Já que eu tô com preguiça de postar, vou copiar e colar, sem a menor cerimônia, um texto que o Lúcio Ribeiro já copiou e colou sem a menor cerimônia. Viva o recopypaste!
QUER SER CRÍTICO DE MÚSICA?
Saiu nesta semana no caderno para adolescentes da Folha. Álvaro Pereira Junior, polêmico colunista pop do Folhateen, forneceu um passo a passo, sete dicas no total, para aqueles que querem se tornar um crítico de música. Se é que alguém realmente quer entrar nessa.
O texto do Álvaro está reproduzido aí embaixo, para bom proveito dos muitos leitores que, lá como aqui, vivem perguntando sobre o tema.
Você pediu, então toma.
1) Ouça música desesperadamente. Você não precisa ser músico, saber diferenciar um ré de um mi. Mas precisa ter conhecimentos histórico, entender de onde vem o tipo de música sobre o qual você escreve, e como as coisas evoluíram até hoje. Só conhecer a discografia completa do Weezer não basta.

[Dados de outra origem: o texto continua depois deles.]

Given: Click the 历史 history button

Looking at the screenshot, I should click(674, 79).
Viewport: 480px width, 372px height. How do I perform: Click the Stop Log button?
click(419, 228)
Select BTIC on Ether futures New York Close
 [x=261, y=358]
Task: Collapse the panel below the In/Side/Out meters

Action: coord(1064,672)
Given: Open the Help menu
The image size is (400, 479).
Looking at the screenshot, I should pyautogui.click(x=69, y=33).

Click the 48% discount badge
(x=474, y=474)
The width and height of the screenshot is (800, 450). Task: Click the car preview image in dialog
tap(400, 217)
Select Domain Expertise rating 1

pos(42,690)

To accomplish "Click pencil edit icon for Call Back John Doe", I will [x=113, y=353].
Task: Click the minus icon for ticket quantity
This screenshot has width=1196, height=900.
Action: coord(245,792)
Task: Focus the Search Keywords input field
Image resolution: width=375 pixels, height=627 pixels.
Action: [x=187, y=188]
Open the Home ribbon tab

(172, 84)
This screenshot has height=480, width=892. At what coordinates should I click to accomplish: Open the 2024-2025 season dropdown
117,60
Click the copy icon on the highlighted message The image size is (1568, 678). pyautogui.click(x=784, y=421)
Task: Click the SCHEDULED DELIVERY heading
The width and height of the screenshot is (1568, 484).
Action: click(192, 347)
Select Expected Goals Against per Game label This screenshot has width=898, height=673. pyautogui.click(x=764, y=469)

2) Leia livros e revistas desesperadamente. Você quer criar um estilo, certo? Então precisa ler montanhas de revistas e livros, de todos os gêneros, para chegar a um jeito próprio de escrever. Não adianta só ler "Escuta Aqui'' e a coluna do Lúcio Ribeiro na Folha Online. Assim, acaba virando clone. Mais um.
3) Aprenda inglês. 99,99% do que conta no chamado "mundo das artes'' acontece em inglês. Se você não sabe a língua direito, arrume outra coisa para fazer. Ser crítico de música não dá.
4) Aceite sua insignificância. Ninguém saudável compra ou deixa de comprar um CD por causa de uma crítica. Em geral, críticas de música são lidas por nerds, músicos e outros críticos de música. O leitor normal --aquele que tem uma vida, família, amigos etc.-- está pouco se lixando para o que o crítico pensa.
5) Não fique amigo de músicos. Bandas --principalmente as mais novas-- sofrem muito. Dão shows sem ganhar nada, não conseguem divulgação etc. Gravar um disco é mais difícil ainda. Só que é melhor não se envolver com
isso, senão você vai ficar com pena dos músicos e fazer sua crítica com base nesse contexto, e não na simples audição do CD. Os caras da banda podem ser gente boa, batalhadores e honestos, a baixista pode ser uma gostosa, mas, se fizeram um disco ruim, é isso que você tem de dizer.
6) Pratique a crítica destrutiva. Enfie uma coisa na cabeça: você e os músicos, ou você e as gravadoras, não estão no mesmo barco. E você não tem papel algum na construção de nenhum tipo de cena musical. No Brasil, a prática do compadrio e da "brodagem" é corrente entre jornalistas, músicos e gravadoras. Todo mundo é amiguinho e se ajuda mutuamente. Gente talentosa perde tempo escrevendo só sobre o que gosta, ou finge que gosta. Fuja dessa.
7) Prepare-se para realidade de uma redação. Pense naquele cara --ou moça-- inteligente, moderno, que passa o dia escutando música e, de vez em quando, escreve sobre um CD que lhe chamou a atenção. Agora esqueça isso. As críticas assinadas são uma parte muito pequena do que o jornalista faz na redação, o que inclui diagramar páginas, escrever títulos, bolar legendas de fotos, escrever matérias não-assinadas, preparar notinhas, reescrever textos dos outros, ser esculachado pelo chefe etc.